Collected data entries
^^^^^^^^^^^^^^^^

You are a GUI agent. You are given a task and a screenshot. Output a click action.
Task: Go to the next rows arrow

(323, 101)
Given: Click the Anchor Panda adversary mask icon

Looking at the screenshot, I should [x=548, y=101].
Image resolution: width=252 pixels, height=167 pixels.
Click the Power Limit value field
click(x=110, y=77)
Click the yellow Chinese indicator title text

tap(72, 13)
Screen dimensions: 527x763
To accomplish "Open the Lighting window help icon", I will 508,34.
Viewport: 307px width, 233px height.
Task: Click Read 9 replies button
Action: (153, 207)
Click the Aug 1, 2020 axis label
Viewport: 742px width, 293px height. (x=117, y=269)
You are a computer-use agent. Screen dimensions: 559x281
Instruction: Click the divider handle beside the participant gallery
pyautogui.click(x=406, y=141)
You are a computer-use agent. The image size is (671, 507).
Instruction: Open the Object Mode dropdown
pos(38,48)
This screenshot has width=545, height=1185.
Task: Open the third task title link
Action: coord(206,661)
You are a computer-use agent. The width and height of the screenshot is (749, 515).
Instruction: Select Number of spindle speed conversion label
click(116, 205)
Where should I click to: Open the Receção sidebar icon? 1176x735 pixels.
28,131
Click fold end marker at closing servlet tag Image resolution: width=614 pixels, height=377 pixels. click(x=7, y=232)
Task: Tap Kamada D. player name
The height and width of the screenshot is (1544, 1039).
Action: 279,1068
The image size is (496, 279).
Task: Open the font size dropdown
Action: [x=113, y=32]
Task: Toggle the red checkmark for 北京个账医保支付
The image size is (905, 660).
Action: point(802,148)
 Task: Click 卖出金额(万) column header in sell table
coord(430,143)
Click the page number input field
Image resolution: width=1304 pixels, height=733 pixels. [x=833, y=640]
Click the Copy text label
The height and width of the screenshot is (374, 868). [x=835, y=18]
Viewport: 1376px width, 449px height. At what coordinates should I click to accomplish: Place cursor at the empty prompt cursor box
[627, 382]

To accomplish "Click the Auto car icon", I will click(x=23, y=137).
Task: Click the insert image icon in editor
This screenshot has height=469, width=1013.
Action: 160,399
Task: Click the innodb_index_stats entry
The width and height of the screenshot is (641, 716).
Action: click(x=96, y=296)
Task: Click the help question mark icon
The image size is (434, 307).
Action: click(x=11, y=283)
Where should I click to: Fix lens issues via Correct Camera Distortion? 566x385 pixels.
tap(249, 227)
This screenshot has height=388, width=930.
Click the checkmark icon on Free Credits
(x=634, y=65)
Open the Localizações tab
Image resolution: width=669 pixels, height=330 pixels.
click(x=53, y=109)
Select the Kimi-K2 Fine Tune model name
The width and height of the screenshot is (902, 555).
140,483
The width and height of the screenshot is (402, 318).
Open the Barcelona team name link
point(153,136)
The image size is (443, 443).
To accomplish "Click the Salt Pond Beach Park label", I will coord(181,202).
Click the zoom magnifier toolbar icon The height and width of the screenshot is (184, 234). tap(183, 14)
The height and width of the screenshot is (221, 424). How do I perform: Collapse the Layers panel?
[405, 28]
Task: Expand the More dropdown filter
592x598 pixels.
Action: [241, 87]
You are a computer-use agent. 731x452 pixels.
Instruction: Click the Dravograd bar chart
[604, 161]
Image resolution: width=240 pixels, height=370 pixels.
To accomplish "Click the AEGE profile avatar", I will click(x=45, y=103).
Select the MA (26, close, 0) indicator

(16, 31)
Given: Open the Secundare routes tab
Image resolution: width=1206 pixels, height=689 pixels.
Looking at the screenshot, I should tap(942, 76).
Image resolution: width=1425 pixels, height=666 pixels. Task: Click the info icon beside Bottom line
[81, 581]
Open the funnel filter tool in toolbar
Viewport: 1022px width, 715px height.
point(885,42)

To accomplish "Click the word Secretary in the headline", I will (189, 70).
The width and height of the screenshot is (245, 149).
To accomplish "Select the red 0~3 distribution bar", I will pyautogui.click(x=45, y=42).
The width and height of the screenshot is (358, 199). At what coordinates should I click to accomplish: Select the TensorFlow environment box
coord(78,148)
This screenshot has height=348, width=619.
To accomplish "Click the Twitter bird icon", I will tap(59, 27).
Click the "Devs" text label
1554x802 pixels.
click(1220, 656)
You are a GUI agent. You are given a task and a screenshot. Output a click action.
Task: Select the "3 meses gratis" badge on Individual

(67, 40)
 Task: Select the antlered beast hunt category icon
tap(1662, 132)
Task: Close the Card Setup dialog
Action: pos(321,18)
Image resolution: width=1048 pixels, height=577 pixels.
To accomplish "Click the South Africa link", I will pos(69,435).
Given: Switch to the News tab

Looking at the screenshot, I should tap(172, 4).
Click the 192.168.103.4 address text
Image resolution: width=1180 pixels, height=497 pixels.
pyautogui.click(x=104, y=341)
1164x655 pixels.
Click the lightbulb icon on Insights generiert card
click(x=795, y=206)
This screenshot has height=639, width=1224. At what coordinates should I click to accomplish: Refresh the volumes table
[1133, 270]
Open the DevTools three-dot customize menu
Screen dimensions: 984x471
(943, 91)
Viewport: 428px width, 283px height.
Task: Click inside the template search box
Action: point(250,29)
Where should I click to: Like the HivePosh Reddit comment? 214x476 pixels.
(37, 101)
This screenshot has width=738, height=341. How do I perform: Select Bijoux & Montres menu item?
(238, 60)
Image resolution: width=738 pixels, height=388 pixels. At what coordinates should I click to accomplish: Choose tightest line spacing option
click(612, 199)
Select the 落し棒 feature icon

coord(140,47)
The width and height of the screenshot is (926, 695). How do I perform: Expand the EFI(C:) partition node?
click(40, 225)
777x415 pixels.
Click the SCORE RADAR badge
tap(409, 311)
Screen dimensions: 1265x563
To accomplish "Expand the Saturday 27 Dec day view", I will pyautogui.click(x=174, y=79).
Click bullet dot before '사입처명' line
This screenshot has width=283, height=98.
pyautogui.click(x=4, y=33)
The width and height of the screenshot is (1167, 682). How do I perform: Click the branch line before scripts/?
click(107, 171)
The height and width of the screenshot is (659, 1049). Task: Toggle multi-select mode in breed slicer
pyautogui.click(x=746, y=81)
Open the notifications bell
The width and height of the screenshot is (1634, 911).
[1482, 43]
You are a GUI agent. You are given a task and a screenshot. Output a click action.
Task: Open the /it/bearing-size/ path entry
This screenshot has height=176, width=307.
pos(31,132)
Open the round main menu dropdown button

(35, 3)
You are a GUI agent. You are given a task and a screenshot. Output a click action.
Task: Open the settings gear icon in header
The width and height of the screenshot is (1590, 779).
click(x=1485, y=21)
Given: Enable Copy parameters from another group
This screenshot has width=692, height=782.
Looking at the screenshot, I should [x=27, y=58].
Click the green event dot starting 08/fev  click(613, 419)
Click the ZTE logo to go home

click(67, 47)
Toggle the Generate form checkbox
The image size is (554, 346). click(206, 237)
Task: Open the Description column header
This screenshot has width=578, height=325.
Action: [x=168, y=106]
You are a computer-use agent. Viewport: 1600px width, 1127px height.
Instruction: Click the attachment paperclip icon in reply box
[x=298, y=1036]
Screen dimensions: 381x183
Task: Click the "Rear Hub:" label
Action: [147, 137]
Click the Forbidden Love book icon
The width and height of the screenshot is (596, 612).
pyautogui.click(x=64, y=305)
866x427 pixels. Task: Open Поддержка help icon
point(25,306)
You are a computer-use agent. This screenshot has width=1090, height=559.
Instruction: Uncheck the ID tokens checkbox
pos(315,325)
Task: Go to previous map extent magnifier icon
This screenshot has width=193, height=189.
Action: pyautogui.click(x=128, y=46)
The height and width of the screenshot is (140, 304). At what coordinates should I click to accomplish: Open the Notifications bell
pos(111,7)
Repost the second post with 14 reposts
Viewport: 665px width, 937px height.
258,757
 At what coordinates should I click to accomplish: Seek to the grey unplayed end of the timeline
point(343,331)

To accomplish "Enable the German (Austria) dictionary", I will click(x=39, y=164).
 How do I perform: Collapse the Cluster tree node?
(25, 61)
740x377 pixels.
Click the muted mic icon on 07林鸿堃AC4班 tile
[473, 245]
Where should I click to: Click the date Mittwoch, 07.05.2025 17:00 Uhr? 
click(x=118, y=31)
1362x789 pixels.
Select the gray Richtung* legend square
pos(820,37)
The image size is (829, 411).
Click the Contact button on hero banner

^^^^^^^^^^^^^^^^

◆ TASK STATEMENT
Could you print, exactly and with nothing else, the lines from the one containing "You are a computer-use agent. This" through the last line of the records above?

◆ TASK OUTPUT
You are a computer-use agent. This screenshot has width=1090, height=559.
Instruction: Uncheck the ID tokens checkbox
pos(315,325)
Task: Go to previous map extent magnifier icon
This screenshot has width=193, height=189.
Action: pyautogui.click(x=128, y=46)
The height and width of the screenshot is (140, 304). At what coordinates should I click to accomplish: Open the Notifications bell
pos(111,7)
Repost the second post with 14 reposts
Viewport: 665px width, 937px height.
258,757
 At what coordinates should I click to accomplish: Seek to the grey unplayed end of the timeline
point(343,331)

To accomplish "Enable the German (Austria) dictionary", I will click(x=39, y=164).
 How do I perform: Collapse the Cluster tree node?
(25, 61)
740x377 pixels.
Click the muted mic icon on 07林鸿堃AC4班 tile
[473, 245]
Where should I click to: Click the date Mittwoch, 07.05.2025 17:00 Uhr? 
click(x=118, y=31)
1362x789 pixels.
Select the gray Richtung* legend square
pos(820,37)
The image size is (829, 411).
Click the Contact button on hero banner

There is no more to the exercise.